Another relevant creep parameter is the rupture time (tr) [18]. Fig. 3 shows, in double log scale, the relation of the creep stress with time to rupture, for the distinct specimens in I, J, ST and SL series. Again, one should notice that, except for J series, linear adjustments might represent the behavior of I, ST and SL series. In the case of J specimens, two linear branches with different slopes could be observed. By comparing the slopes, it is predicted that both series comprising weld metal, ST and SL would have a longer time to rupture at extrapolated lower stresses. In other words, in normal operational conditions of relatively lower stresses at 600°C, the base metal (304 steel plate) would fail before the 347 steel weld metal. However, from the results in Fig. 3, it is not clear whether the combined region base/metal/base metals, series J, might fail even before the base metal. This could be a consequence of the carbide precipitation [15].

Fig. 3.

Variation of the creep stress with time to rupture for specimens associated with distinct positions and directions in the 304/347 steel weldment.

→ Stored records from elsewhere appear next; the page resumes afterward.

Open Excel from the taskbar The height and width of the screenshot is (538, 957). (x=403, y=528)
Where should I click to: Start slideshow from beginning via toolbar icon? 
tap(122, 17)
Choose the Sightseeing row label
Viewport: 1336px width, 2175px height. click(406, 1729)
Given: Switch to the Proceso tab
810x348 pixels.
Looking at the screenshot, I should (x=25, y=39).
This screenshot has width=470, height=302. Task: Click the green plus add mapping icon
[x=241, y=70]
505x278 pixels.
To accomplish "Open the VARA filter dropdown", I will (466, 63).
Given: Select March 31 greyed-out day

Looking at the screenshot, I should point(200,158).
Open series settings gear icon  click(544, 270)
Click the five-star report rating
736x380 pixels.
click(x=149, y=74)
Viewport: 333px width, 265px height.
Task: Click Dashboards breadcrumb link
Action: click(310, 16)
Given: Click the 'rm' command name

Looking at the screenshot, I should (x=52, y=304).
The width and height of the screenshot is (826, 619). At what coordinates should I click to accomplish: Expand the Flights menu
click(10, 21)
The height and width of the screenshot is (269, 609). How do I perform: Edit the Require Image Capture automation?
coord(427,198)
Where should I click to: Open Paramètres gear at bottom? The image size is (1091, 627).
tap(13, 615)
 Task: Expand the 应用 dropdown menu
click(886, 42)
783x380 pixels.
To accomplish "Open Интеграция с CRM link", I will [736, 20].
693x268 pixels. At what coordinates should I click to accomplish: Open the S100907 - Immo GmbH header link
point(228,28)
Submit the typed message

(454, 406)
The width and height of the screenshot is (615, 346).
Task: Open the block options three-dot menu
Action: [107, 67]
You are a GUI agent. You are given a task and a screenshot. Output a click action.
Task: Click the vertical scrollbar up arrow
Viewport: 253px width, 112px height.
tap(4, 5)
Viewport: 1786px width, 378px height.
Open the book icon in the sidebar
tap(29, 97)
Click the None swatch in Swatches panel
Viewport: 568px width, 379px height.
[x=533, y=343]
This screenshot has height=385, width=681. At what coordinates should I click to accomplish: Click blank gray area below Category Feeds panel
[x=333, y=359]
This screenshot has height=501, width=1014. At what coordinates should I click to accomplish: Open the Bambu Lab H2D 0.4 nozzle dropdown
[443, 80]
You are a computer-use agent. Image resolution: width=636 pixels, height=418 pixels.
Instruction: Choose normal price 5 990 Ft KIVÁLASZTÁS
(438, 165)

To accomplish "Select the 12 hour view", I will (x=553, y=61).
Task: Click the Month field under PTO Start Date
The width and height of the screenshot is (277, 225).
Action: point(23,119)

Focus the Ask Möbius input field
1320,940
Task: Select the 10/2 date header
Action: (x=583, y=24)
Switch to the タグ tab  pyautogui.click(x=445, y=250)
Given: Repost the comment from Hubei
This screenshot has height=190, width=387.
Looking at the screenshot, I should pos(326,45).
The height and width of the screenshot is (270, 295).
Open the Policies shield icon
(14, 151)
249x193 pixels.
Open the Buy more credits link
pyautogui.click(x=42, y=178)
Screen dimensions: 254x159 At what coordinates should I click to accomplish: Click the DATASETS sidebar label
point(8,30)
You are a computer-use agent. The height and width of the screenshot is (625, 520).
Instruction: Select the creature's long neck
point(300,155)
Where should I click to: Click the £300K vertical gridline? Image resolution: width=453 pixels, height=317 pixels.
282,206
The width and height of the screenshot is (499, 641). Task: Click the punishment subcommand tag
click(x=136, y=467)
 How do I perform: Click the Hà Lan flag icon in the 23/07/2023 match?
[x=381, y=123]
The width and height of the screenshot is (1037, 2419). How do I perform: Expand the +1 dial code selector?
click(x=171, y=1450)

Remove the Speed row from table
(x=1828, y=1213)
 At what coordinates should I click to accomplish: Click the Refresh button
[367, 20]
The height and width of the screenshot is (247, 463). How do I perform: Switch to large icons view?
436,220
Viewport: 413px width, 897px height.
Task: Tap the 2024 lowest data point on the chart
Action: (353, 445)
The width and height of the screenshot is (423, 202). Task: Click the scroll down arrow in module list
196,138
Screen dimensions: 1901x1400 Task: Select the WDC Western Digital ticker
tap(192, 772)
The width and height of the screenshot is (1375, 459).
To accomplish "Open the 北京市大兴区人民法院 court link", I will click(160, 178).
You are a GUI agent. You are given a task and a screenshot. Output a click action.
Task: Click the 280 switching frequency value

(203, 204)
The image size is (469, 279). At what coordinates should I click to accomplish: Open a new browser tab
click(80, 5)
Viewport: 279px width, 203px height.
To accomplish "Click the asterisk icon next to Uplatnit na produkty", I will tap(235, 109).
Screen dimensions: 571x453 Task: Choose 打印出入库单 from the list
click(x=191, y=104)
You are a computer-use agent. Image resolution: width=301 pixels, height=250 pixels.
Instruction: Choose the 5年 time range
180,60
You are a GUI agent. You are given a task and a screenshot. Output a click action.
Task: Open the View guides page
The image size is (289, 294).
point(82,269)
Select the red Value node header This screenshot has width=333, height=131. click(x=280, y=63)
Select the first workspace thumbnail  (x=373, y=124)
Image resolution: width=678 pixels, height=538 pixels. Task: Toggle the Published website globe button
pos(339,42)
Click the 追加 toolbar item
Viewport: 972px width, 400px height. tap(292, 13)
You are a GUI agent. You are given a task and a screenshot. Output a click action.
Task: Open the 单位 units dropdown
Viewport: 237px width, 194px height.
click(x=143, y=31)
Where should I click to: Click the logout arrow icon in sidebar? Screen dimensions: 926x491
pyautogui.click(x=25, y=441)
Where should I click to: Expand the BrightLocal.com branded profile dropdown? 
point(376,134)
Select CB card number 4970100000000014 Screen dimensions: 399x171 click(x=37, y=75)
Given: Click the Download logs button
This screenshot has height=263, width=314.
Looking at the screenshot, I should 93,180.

Fig. 4 shows the typical microstructure of the transition region from the FZ (in the left) to the base metal (in the right), before the creep tests. Only dendrite formation can be seen in the FZ, and there is no evidence of carbide precipitation. Fig. 5 shows a similar image, with typical microstructure of the transition region in the J specimens, after the 600°C creep tests, treated under 250MPa load for 300h. In this figure, profuse carbide precipitation occurred in the weld metal, evidenced as small round precipitates in the higher magnification insert. In addition to carbide precipitation, which is common in the 347 steel weld at 600°C, sigma phase would also be expected, due to the long time exposure of an austenitic stainless steel at high temperature [16,17]. The larger dark grain boundary precipitates might represent this feature. The two distinct precipitates evidenced in the micrographs, attributed to carbide precipitation and sigma phase transformation, might be responsible for the strengthening effect.

Fig. 4.

Optical micrograph of the transition from 347 weld metal (left region) to the 304 base metal (right region).

Fig. 5.

Weldment transition zone after creep at 600°C and 250MPa for 300h.


  • Creep tests performed at 600°C under different constant stresses in distinct parts of a weldment comprising AISI type 304 austenitic stainless steel as base metal and niobium containing AISI type 347 austenitic stainless steel as weld material revealed an strengthening effect at the weld.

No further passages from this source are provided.